Computer hardware is pretty reliable these days. However, even with good procedures and hardware in place, there is still the possibility of data-loss. As we found out on Monday night… Despite having a well documented and tested workflow, RAID data redundancy, monitoring, top-notch personnel, and operating in a very conservative manner, we had a data-loss event that impacted 6 of our virtual hosting customers.

This is, to the best of my recollection, the first major data loss event we've had related to our hosting, since we began the hosting service over 11 years ago. I wanted to document what happened, both to provide information to the clients that were impacted and also as a lesson to the other readers.

Read on if you are interested in all the gory details. In big-enterprise circles, this is called a Service Outage Analysis (SOA).

Notice

First of all, let me state that if you are a customer and are worried this may have impacted your services: don't. The few customers this impacted have been contacted and we've heard back from them. There were no other issues related to this.

Executive Summary

A hardware or software failure, almost certainly in the RAID controller or its Battery Backup Unit, caused corruption of one of the drives in a RAID-10 array. This, coupled with drive errors on the other drive in the mirror, resulted in data corruption.

Details of Outage

This all started this weekend when a drive in one of the RAID arrays that holds virtual machines fails. We have a number of 4-drive RAID-10 arrays. Our monitoring detected a failure of a drive in the array, and we scheduled a maintenance window to replace it for Monday night.

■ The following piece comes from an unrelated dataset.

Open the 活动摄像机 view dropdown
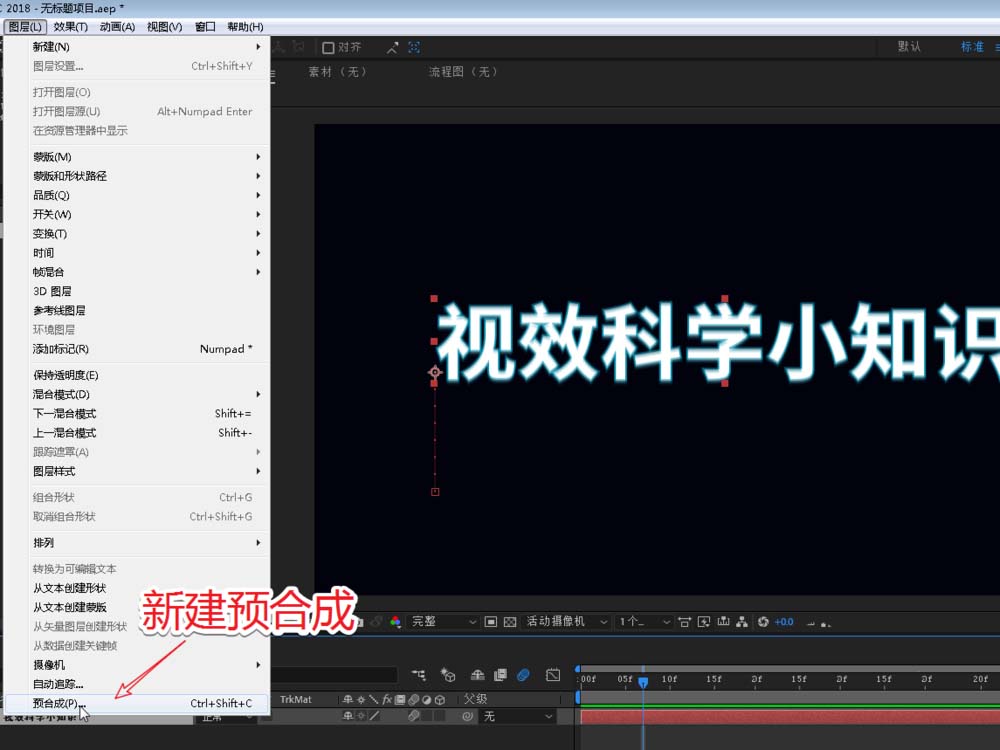 coord(565,621)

It's important for the next discussion to remember that a 4 drive RAID-10 array is 2 pairs of mirrored discs that are then joined together.

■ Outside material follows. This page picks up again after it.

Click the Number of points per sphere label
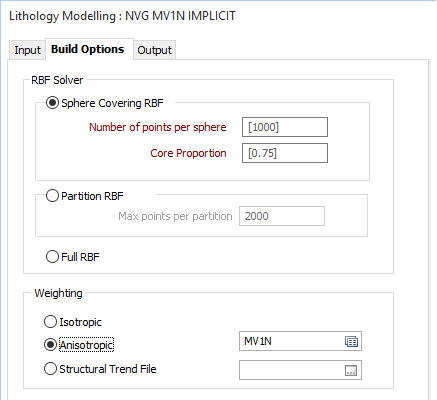437x400 pixels. [158, 127]
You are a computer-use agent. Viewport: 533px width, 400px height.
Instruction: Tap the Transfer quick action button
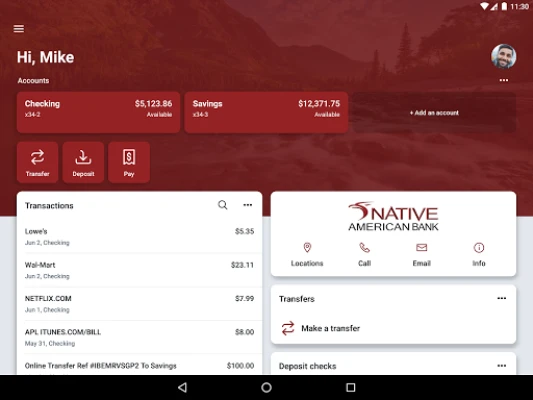pos(37,162)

On Monday during the window, Kyle visually inspected the drives in the array, and confirmed that the drive we expected had failed (the second from the right in the chassis), indeed had no disc I/O, while the other drives did. He shut down the system and then replaced the impacted drive.

Before we deployed these systems, we had developed and tested a workflow for replacing the drives. This was largely because the LSI RAID controllers management tool is not very obvious, and so we wanted to make sure that we had documentation to prevent any problems in the (sadly, fairly complicated) replacement procedure.

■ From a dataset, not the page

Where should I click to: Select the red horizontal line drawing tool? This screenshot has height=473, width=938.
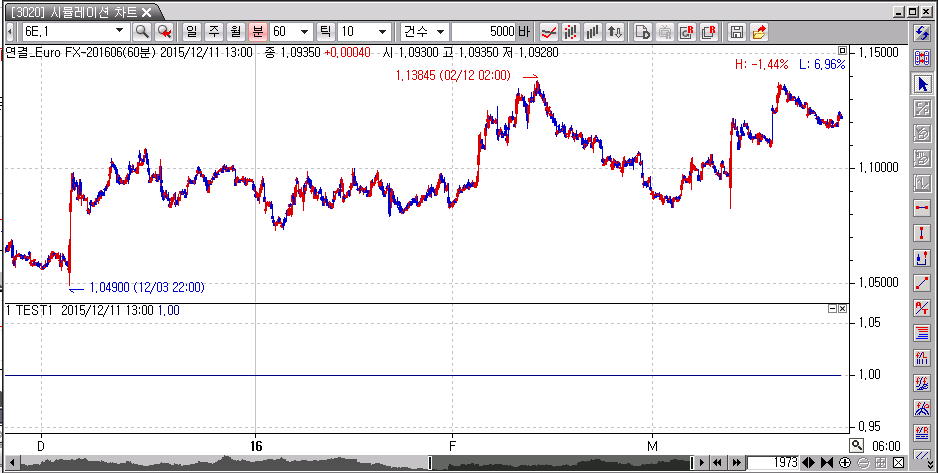[923, 207]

However, after step 5 in the workflow, it became clear there were problems. Normally, the system would show that the array was degraded, with one mirror set ok, one mirror set only having one drive, and lastly an unconfigured drive…

In this case, the array instead showed the one mirror set was ok, and then it showed TWO unconfigured drives.

This RAID controller, like most these days, will store the RAID data on the hard drives as well as in the BIOS. So if the drives are moved to another controller (say, your controller fails), or you swap drives around, the controller can detect that and continue operating correctly.

In this case, somehow the drive with mirrored data for the one that failed did not have the RAID controller meta-data on it.

Despite the controller thinking that the array was bad, the data should have all been there.

So, we decided to take the conservative path and pull the drives from the array, put in fresh drives, and reconstruct the data from the drives that should have had the good data on them, and stream the data over to the newly constructed array. This had the benefit that the drives with data on them would be treated as read-only.

So we set up the test array, and laid out some test data on it. Because we had a workflow for the system setup, we knew exactly how the array was configured when it was created. We were able to use that data to tell the layout, make sure it was as we expected it to be (and it was, 64KB on the first drive, the next 64KB on the second drive, both at offset 0, then the next 64KB back on the first drive, etc…). We tested a small python program that would reconstruct this data and it provided exactly the right results.

So then we began laying down this data to the new array. Unfortunately, the best speed we were able to get was 15MB/sec (speed was limited writing to the new array), and it ended up taking 36 hours to complete the copy.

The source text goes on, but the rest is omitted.